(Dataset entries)
== Segment start ==

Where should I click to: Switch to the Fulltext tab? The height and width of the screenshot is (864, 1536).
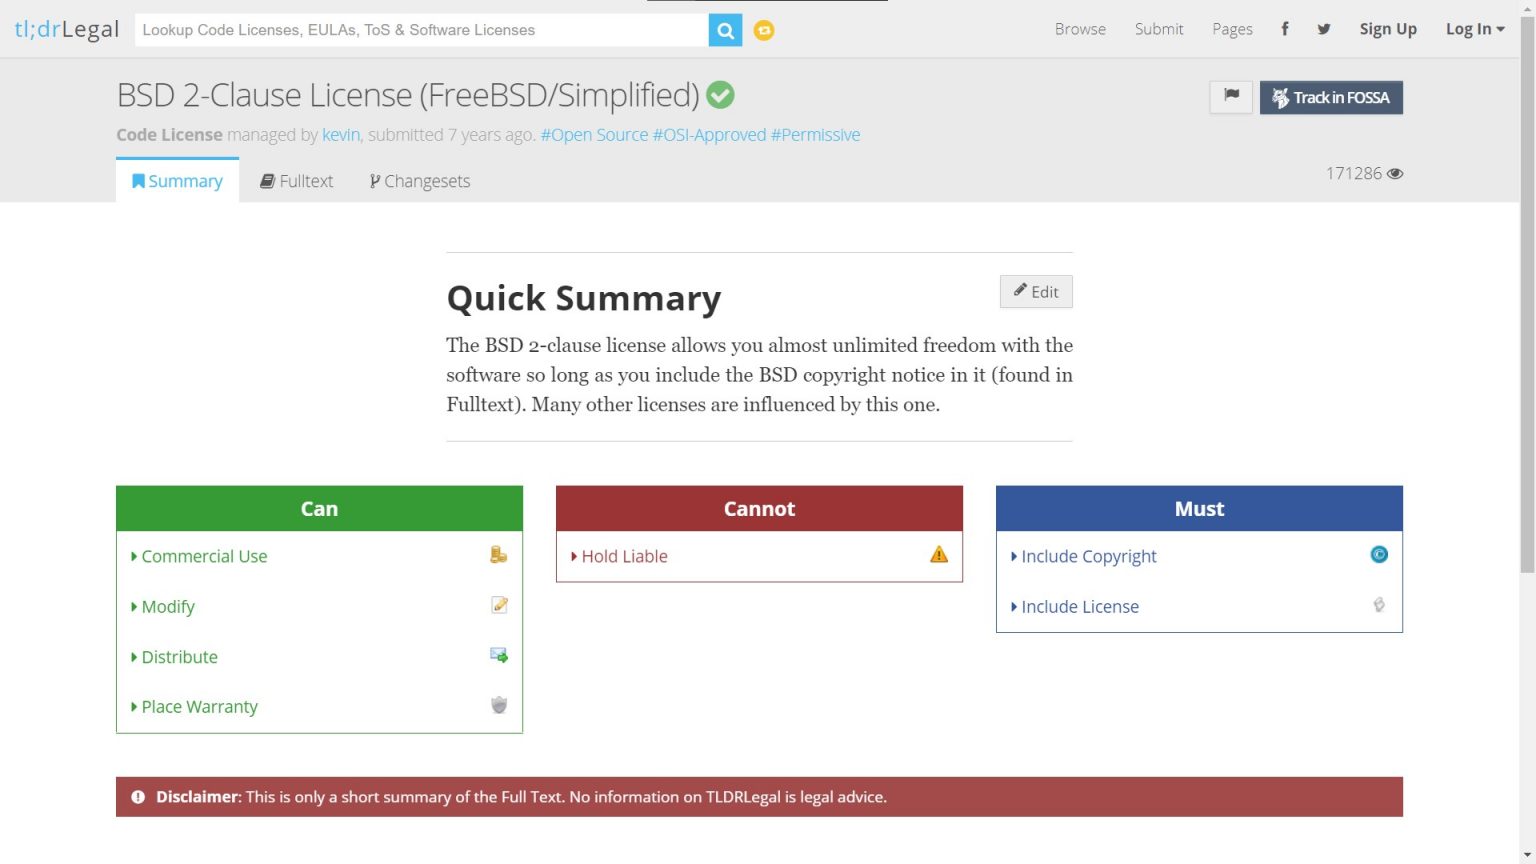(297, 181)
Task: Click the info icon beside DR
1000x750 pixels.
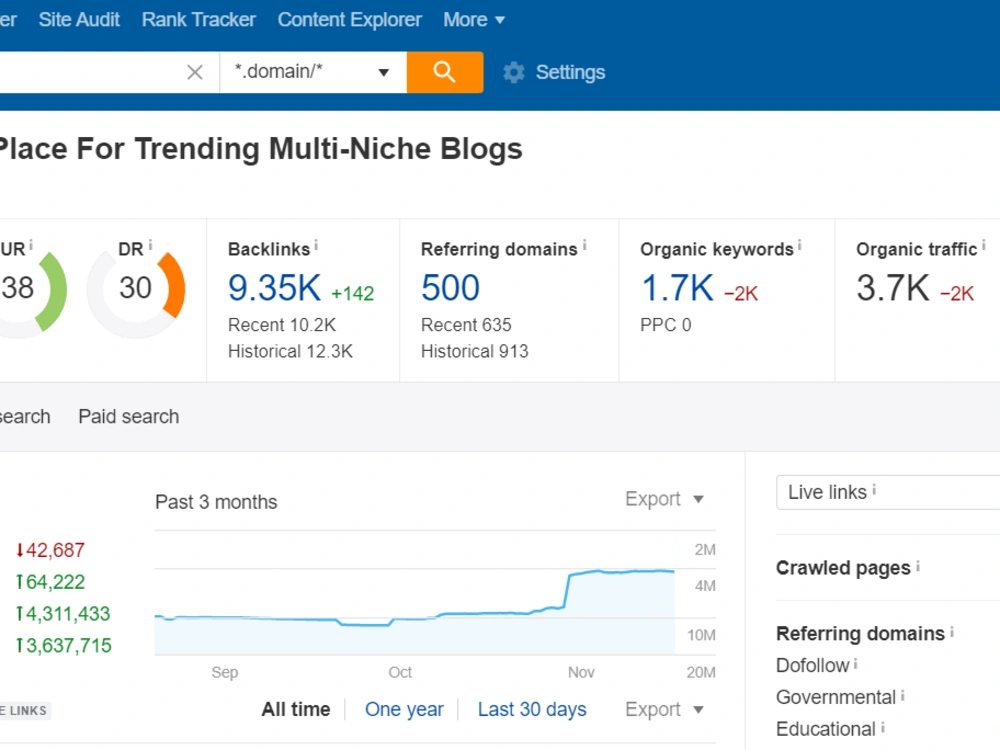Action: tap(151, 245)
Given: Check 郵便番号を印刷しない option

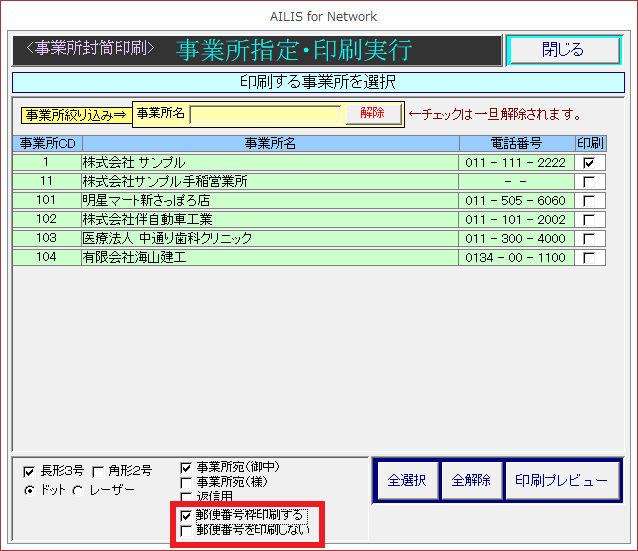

== Segment end ==

From the first line to the last, repeat the data above exactly and leave the pictures out.

Where should I click to: Switch to the Fulltext tab? The height and width of the screenshot is (864, 1536).
(297, 181)
Task: Click the info icon beside DR
1000x750 pixels.
Action: tap(151, 245)
Given: Check 郵便番号を印刷しない option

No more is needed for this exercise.